Question: How can you scale Memcached horizontally?

Answer

Scaling Memcached horizontally involves adding more servers to your Memcached cluster, allowing the system to distribute the load across multiple machines. This increases cache space and distributes the processing load, improving the system's overall capacity and performance.

Here are the steps to do that:

  1. Setup New Memcached Server Instances: Begin by setting up new instances of Memcached servers on separate hardware machines or virtual machines. Make sure they're configured properly and are running efficiently.
sudo apt update sudo apt install memcached
  1. Configure Your Client to Connect to All Servers: After setting up your Memcached servers, configure your client application to connect to all these servers. The way you do this depends on the client library used in your application.

If you're using the python-memcached client, for instance, it would look something like this:

import memcache servers = ['192.168.1.1:11211', '192.168.1.2:11211', '192.168.1.3:11211'] mc = memcache.Client(servers) mc.set('key', 'value') print(mc.get('key'))
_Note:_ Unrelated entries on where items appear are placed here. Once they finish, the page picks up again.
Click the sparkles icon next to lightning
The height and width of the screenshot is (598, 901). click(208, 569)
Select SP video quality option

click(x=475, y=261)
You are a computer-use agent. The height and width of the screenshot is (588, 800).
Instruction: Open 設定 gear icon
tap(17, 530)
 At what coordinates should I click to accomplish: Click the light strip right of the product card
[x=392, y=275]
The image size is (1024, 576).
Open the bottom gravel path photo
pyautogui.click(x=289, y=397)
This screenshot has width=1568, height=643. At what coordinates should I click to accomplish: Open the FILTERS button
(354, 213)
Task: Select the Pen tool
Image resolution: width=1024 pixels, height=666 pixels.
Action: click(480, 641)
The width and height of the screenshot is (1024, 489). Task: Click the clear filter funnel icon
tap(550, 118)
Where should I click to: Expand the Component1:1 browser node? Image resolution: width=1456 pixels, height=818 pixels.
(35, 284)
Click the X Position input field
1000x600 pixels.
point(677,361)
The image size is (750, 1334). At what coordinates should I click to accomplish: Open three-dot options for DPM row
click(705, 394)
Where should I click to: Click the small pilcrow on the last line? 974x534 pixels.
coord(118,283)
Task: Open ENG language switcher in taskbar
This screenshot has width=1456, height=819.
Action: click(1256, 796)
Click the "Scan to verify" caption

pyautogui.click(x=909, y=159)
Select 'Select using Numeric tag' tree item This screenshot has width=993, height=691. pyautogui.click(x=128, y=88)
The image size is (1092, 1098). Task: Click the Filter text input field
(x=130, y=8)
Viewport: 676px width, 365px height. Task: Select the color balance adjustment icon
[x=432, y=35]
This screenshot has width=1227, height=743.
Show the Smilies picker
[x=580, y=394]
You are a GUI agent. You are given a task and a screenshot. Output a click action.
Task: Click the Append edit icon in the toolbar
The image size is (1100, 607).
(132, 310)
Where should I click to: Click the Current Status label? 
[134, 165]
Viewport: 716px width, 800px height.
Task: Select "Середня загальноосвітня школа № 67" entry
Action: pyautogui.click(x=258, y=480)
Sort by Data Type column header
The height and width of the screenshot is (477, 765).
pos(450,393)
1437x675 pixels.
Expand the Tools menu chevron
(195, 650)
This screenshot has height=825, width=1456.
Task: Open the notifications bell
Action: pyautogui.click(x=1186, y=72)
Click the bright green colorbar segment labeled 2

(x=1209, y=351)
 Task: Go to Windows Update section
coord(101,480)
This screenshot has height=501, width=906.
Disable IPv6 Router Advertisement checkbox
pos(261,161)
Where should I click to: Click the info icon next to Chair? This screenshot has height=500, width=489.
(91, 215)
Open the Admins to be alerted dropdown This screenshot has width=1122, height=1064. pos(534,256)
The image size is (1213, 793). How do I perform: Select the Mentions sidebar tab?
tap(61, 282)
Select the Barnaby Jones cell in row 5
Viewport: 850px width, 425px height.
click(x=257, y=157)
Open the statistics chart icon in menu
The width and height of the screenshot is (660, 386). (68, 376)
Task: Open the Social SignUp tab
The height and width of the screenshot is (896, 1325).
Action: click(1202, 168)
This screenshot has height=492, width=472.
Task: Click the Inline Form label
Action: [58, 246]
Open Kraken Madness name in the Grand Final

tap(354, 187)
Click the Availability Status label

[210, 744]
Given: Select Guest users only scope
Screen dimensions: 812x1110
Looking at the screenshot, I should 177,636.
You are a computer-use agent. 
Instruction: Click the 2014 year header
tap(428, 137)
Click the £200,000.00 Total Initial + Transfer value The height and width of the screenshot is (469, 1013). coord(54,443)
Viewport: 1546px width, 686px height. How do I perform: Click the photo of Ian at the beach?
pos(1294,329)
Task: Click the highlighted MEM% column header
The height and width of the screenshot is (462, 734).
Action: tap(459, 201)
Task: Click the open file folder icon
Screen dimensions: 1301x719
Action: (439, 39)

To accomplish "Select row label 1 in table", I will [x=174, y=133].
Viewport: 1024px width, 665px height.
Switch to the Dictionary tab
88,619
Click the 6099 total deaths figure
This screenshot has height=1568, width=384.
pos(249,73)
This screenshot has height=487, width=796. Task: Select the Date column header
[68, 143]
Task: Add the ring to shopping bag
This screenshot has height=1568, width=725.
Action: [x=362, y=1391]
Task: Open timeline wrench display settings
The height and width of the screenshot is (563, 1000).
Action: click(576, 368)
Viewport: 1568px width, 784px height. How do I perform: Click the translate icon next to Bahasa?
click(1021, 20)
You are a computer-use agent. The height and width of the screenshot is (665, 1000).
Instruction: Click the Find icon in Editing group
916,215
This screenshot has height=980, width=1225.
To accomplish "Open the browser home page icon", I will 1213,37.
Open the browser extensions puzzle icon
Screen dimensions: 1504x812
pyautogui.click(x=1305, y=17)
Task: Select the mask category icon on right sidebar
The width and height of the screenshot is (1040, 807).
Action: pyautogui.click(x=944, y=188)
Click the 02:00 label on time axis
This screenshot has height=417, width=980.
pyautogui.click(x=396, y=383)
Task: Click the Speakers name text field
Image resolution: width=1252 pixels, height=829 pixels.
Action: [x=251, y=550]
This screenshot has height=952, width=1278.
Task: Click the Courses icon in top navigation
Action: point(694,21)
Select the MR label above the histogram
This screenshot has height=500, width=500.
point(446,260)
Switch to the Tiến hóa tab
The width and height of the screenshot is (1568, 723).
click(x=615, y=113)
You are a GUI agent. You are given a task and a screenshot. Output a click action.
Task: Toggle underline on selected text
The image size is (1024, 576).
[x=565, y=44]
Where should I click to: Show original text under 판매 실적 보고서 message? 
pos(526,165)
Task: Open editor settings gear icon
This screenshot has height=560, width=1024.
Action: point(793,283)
In this example, 192.168.1.1, 192.168.1.2, and 192.168.1.3 are the IP addresses of your Memcached servers. Note that you need to replace them with the actual IP addresses of your machines.

  1. Distribute Data Among Servers: Memcached clients usually use a consistent hashing algorithm to distribute data among different servers. When a new server is added, only a minimal amount of keys are remapped to the new server, which reduces the impact on cache effectiveness.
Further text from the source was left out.